135. Arnold Nash and his final escape

Arnold Nash was a “career criminal.” He was also a career escape artist from the Maine State Prison System. And the funny thing was, he was escaping because he wanted to stay incarcerated. His crimes escalated as his need to be in prison grew, until someone lost a life. Rebecca tells the story.

We also update Episode 24, finally, “the Fitbit murder.” And Maureen gives NNW treatment to the Hulu doc “My Old School.”

134. Maine 2022 Homicide List: It’s not a drug problem, it’s a life problem

Thirty people died of homicide in Maine this year (not including the two perpetrators in murder-suicides), the most recent on Christmas Day. That’s the most since 2008, when there were 31.

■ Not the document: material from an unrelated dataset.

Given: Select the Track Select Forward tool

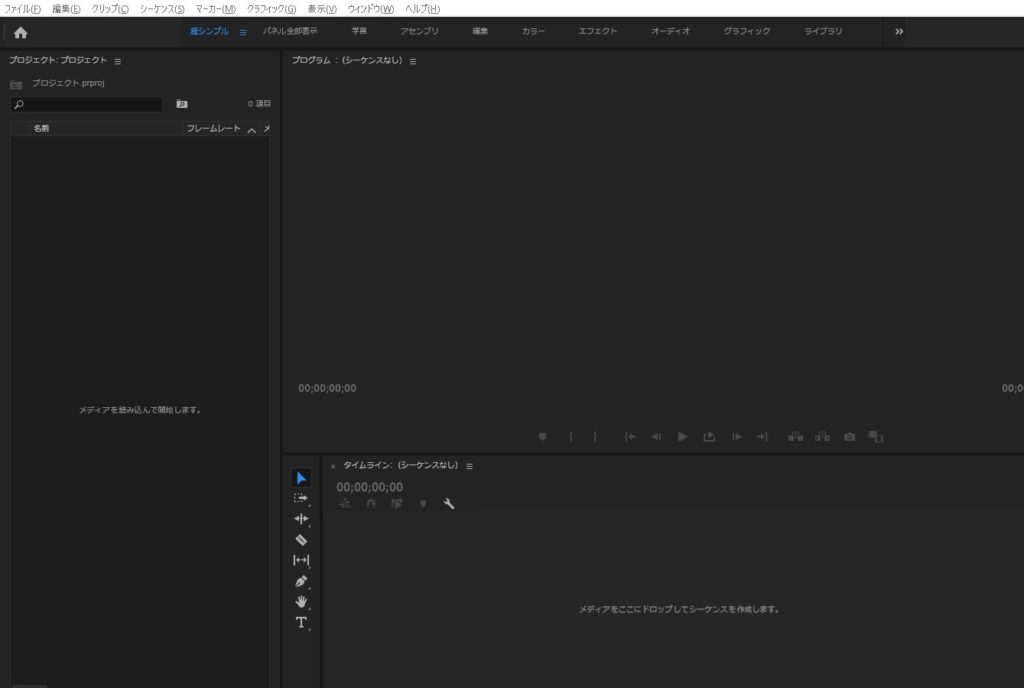Looking at the screenshot, I should click(x=301, y=497).
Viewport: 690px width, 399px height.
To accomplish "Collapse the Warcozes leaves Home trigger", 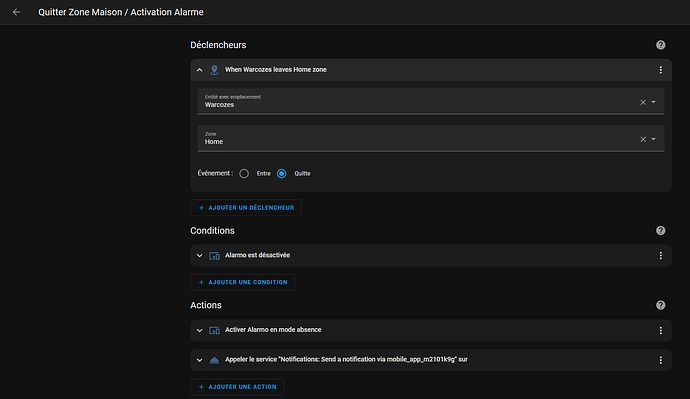I will 199,70.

While the state’s drug problems get a lot of attention — as they should — 2022 Maine homicides show that, as always, nowhere are Mainers in more danger of being killed than in their own home by someone who should love them.

We take a look at the 2022 homicides as they unfolded, from Eva Cox, 58, on Jan. 8 in Lubec, to Makinzee Handrahan, 3, in Edgecomb on Dec. 25.

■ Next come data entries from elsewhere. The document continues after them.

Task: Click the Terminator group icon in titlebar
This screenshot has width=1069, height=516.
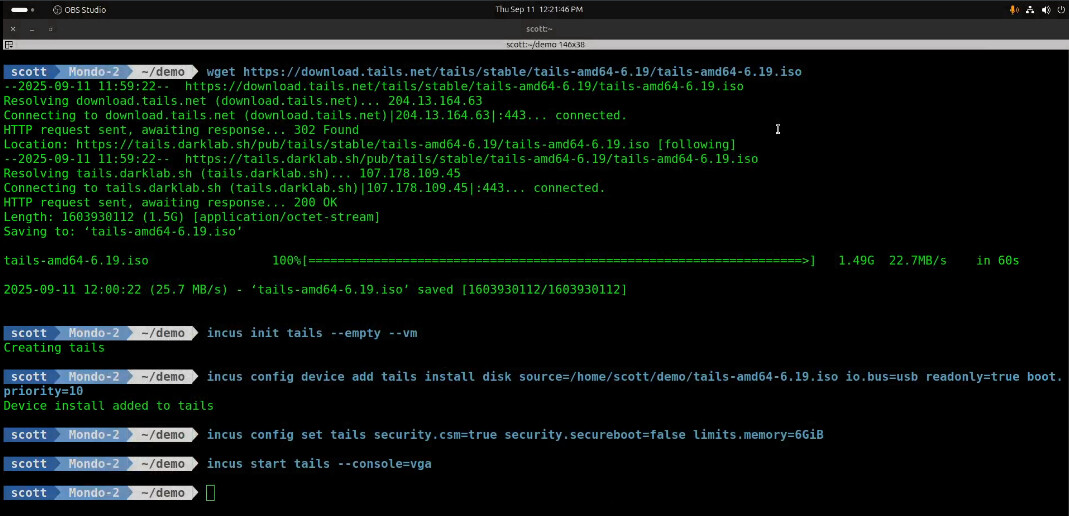Action: point(9,45)
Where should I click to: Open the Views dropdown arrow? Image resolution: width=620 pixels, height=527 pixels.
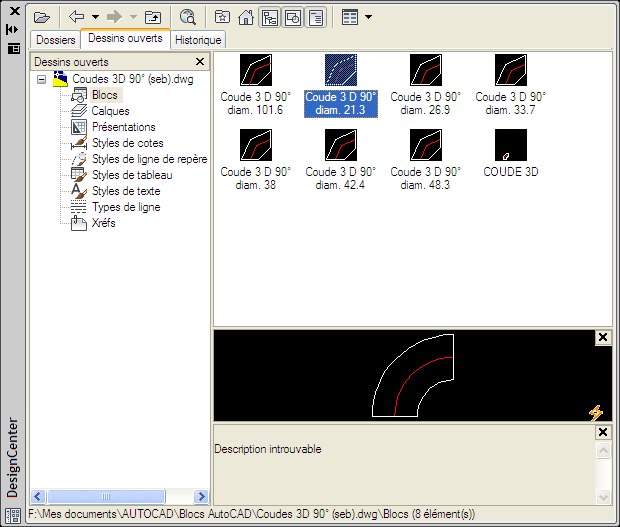point(369,17)
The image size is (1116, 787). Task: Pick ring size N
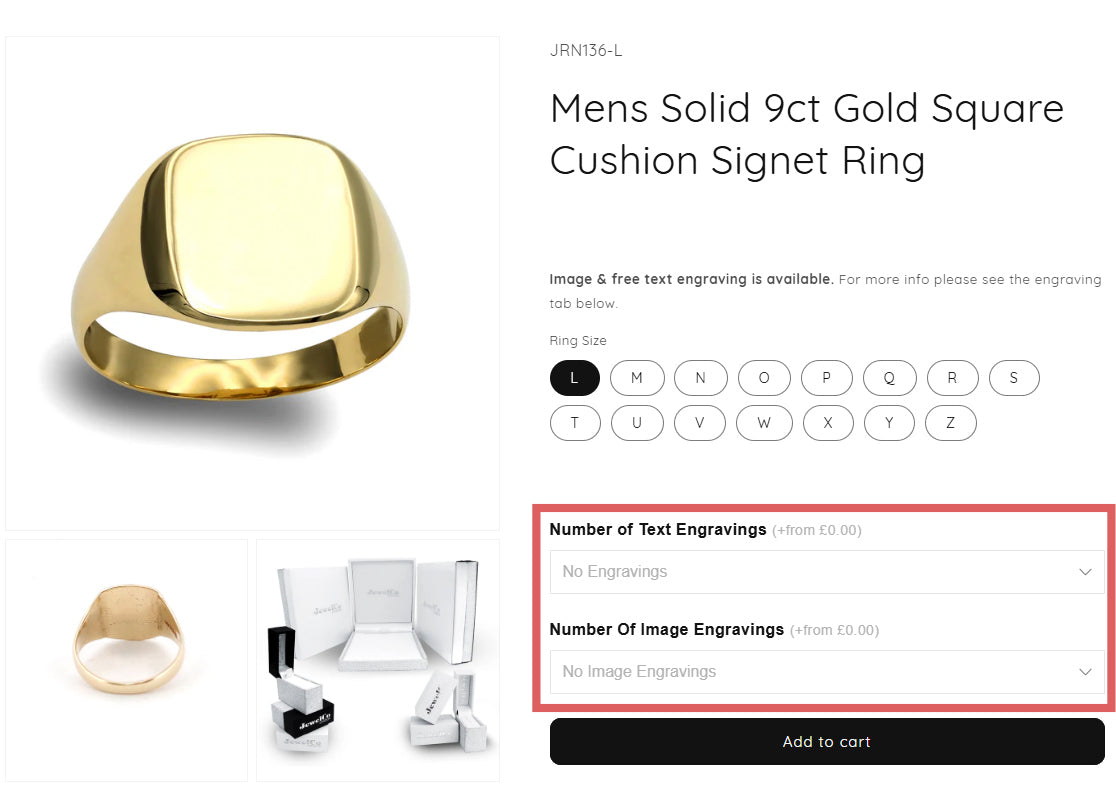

Rebecca also gives an NNW review to the Amazon series Three Pines.

Episode 133: Wendy and Steve Reid cross Logan Clegg’s deadly path

When Djeswende and Stephen Reid were shot while out for a walk in the woods in Concord, New Hampshire, police said the public was not in danger, even though they didn’t know who did it and didn’t have solid leads for weeks. But it turns out the public WAS in danger, from a man whose history of violence and illegal gun possession didn’t stop him from being armed that deadly day.

We take you step by step through what happened before and after the Reids and Logan Clegg met in the woods, and how a six-month investigation, that focused on the smallest of details, led to Clegg’s arrest just hours before he planned to step on a plane to Germany.

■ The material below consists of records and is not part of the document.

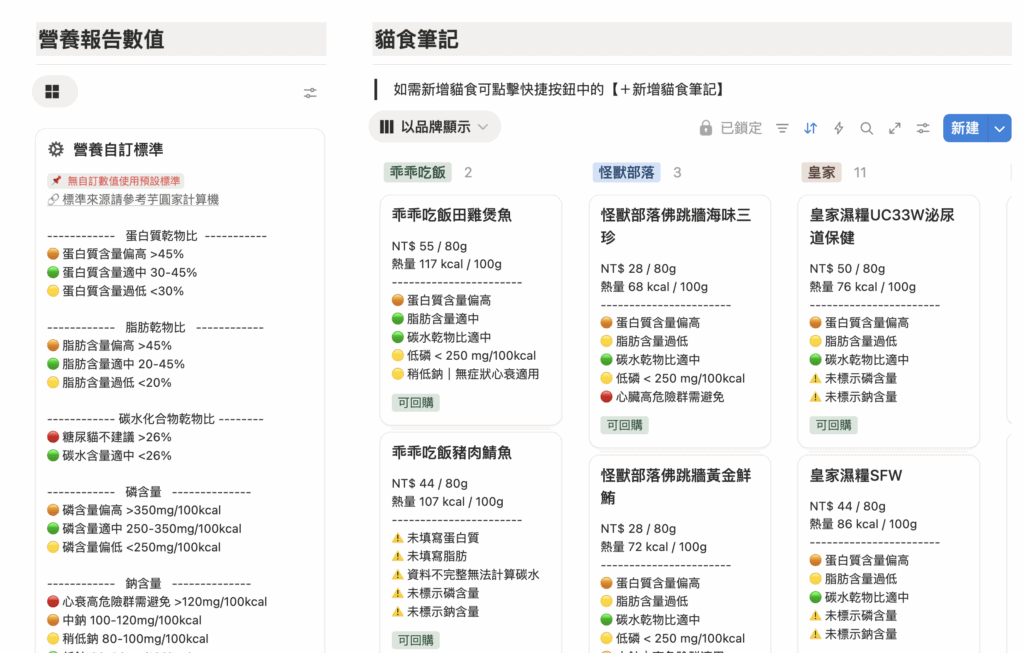
Task: Click the 皇家 brand group label
Action: (x=821, y=172)
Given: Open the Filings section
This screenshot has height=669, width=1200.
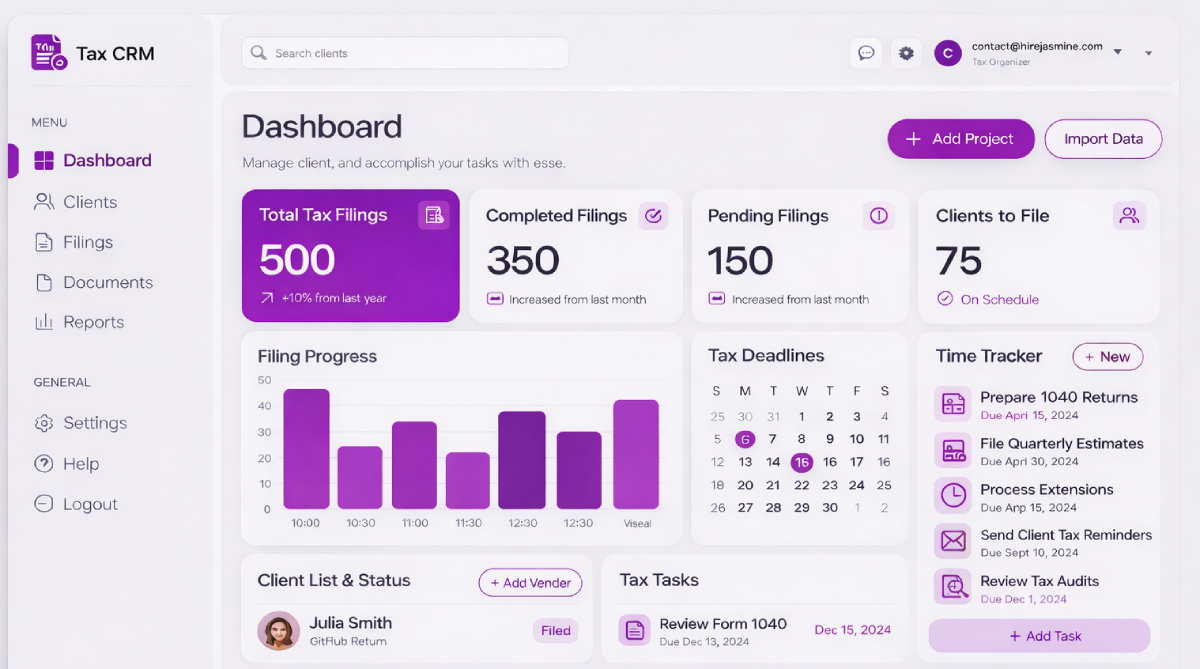Looking at the screenshot, I should (x=44, y=242).
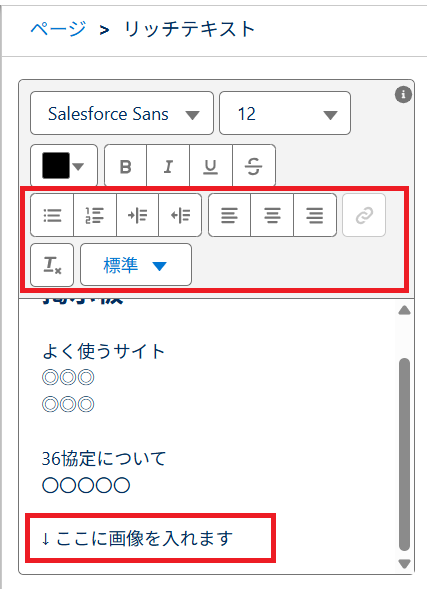Click the scrollbar down arrow
The image size is (427, 589).
coord(404,564)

Also, Rebecca gives the NNW treatment to the Apple+ show “Bad Sisters.”

Episode 132: Azita Jamshab, there’s no insurance against murder

Azita Jamshab, 29, and newly divorced was ready to move from Maine to Las Vegas and start a new life. But her insurance agent, who was also the beneficiary on her life insurance policy, had a different plan. Rebecca presents.

Maureen updates Episode 72, the Cocoanut Grove fire, and Episode 125, Katahdin Kills and Doesn’t Care, and takes the NNW machete to the Discovery plus documentary “My Name is Bulger.”

Episode 131: The serial killer and the Lady in the Dunes

The Lady in the Dunes case — a murdered woman found in the dunes of Cape Cod on July 26, 1974 — may have gone cold shortly after she was found, but the case lived on in New England as an enduring mystery, and then became an internet sensation. When she was finally identified on October 31 as Ruth Marie Terry, whose Tennessee family had been looking for her for nearly 50 years, what came next would be a shocker.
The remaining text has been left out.